By 04 September, 2012

In late August, Argentinean electronic music outfit Camanchaca released their long awaited third album, Digitalisimo Bailable; but this was not a normal release. The duo, formed by Juan de Borbón and Alejandro Duro, decided to make the album a full aesthetic and interactive experience, incorporating art, photography, technology and some industrious clue planting along Buenos Aires. Their method is as mixed and busy as their record; nine tracks of pure twenty-first century remix mastery that is thoughtful, danceable, and attentive to detail.

The fact is that the digital cumbia label falls short when describing Camanchaca’s achievements on this album. In an interview with Argentinean cultural magazine Revista Mock, the group declared that the key to Digitalisimo Bailable was not to use cumbia in an anthropological way: “the synthesisers intervene and reformulate the genre, not the other way around.” While the band certainly uses layers of cumbia percussion, Camanchaca’s music resembles more Girl Talk than Chancha via Circuito. In typical bailable fashion, Borbón and Duro blend electronic music classics like Daft Punk and Justice, with sampled hip hop lyrics and Latin American repertoire like Calle 13 and King Africa.

From production to distribution, the album is a welcome product of globalisation and the idea of democratisation some technologies carry. While the physical copy of the album was distributed in micro SD cards inside fake fruit designed by artists in Buenos Aires, the digital copy is a free downloadable kit complete with photography and album artwork. In the sleeve, Camanchaca writes: “let’s share the sound; the world is made to be remixed.” And that is exactly what they do. Their songs function as new stories made from samples of different genres and different worlds: hip hop, cumbia, digital cumbia, dancehall, chillwave, tribal, dubstep, reggae, electro, 8 bit. They coexist perfectly levelled in Camanchaca’s sonic utopia.
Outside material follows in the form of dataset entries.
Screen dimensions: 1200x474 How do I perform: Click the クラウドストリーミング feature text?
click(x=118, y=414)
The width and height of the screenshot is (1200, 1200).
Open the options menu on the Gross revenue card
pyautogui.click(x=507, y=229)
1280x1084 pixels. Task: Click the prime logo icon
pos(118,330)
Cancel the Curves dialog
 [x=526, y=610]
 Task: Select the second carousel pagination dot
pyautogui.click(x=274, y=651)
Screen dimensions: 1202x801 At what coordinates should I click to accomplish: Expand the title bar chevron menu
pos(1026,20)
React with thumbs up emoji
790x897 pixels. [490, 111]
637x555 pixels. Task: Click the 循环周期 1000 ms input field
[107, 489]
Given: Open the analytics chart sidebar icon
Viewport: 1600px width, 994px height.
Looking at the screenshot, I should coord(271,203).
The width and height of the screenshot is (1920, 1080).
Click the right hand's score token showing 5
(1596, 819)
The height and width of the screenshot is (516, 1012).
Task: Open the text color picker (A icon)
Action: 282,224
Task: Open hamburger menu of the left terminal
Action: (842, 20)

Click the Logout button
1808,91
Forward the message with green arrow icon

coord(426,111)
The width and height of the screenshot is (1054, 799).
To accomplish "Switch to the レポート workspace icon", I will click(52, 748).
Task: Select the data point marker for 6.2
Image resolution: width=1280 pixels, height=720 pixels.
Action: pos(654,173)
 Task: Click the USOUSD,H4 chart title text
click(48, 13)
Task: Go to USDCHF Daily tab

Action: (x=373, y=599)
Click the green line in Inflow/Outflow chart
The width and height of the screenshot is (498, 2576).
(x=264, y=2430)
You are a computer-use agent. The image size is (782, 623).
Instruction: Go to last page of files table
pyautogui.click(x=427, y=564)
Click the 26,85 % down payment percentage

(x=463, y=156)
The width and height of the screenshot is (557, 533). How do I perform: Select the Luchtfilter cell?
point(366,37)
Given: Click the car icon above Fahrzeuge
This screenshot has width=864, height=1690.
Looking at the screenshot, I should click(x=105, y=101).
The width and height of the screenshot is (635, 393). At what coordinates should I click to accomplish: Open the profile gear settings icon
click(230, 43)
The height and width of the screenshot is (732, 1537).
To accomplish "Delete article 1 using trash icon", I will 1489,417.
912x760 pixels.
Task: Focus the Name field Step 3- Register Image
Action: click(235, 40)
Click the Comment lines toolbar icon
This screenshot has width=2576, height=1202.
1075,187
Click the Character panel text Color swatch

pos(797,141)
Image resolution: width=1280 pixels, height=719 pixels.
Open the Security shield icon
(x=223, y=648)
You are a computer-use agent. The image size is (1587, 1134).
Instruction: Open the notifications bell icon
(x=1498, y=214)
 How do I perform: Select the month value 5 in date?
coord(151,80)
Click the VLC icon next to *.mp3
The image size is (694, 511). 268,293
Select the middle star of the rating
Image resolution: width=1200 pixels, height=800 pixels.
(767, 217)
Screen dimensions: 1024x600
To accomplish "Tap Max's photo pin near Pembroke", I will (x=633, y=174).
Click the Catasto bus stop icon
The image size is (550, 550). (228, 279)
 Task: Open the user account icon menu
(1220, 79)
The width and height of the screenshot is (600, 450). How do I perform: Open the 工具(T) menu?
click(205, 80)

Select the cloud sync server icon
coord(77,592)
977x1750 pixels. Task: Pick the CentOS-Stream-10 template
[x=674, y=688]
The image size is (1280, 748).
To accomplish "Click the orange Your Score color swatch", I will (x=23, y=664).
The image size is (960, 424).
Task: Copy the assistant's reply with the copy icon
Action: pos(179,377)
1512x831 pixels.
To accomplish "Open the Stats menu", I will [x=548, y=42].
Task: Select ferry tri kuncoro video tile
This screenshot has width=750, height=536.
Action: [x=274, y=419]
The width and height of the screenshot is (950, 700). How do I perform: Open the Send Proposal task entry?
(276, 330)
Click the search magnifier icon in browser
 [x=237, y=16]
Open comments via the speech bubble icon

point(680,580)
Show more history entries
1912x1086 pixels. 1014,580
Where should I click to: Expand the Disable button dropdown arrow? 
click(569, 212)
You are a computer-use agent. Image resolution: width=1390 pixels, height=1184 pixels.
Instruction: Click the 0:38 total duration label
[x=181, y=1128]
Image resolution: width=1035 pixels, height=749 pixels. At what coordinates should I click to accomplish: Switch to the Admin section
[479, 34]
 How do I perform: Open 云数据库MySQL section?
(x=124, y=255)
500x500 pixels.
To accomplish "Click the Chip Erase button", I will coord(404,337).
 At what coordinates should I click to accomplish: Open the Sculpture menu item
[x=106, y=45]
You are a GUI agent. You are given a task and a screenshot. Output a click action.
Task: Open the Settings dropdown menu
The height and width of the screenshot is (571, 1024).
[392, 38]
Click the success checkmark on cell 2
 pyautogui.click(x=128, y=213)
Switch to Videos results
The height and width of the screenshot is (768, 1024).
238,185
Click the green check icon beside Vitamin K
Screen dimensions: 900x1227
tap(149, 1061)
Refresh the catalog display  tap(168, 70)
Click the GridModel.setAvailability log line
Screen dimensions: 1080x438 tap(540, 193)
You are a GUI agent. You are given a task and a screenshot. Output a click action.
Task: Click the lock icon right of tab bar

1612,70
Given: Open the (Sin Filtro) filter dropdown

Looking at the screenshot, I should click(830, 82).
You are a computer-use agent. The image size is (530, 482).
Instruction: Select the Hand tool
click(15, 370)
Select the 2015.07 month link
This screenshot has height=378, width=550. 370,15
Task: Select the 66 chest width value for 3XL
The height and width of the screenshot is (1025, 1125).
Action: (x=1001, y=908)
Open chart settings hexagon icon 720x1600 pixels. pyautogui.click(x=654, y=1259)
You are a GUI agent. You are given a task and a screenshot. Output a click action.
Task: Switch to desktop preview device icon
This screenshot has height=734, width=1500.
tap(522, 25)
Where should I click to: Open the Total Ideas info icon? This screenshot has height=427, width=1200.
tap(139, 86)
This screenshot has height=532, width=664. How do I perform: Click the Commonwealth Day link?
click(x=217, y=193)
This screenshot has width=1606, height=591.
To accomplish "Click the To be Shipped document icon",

Sometimes Camanchaca’s creations take a turn towards irony, as can be heard in “El Mató.” The track features samples from Pibes Chorros and Calle 13’s “Pal’ Norte”, layered with happy 8 bit style synths. Considering the combative nature of Calle 13’s track, Camanchaca’s stripped down version manages to tone down the songs aggressiveness without stripping it of its meaning. It’s Camanchaca creating a new story with a new interpretation, and showing us that it is possible for the rest of us to do the same. It’s a populist gesture aimed at the Internet generation: everything is yours to recreate.

Under Teodoro Potente’s artistic production, Camanchaca has taken advantage of every medium possible to create an album that feels urgent and fresh. The integration of different artists into the project makes the record a distinct collaborative effort that offers different listening and viewing experiences. The constant, as expressed by the band in the same Revista Mock interview, is that they want their listeners to dance. There is no doubt that this is achieved with Digitalisimo Bailable. But we can take something else from the experience: the possibilities within the remix culture of creating new narratives while taking control of distribution and artistic vision. With this record, Camanchaca also adds a new dimension to digital cumbia, while paying homage to their predecessors. It’s an ambitious album worth having on rotation.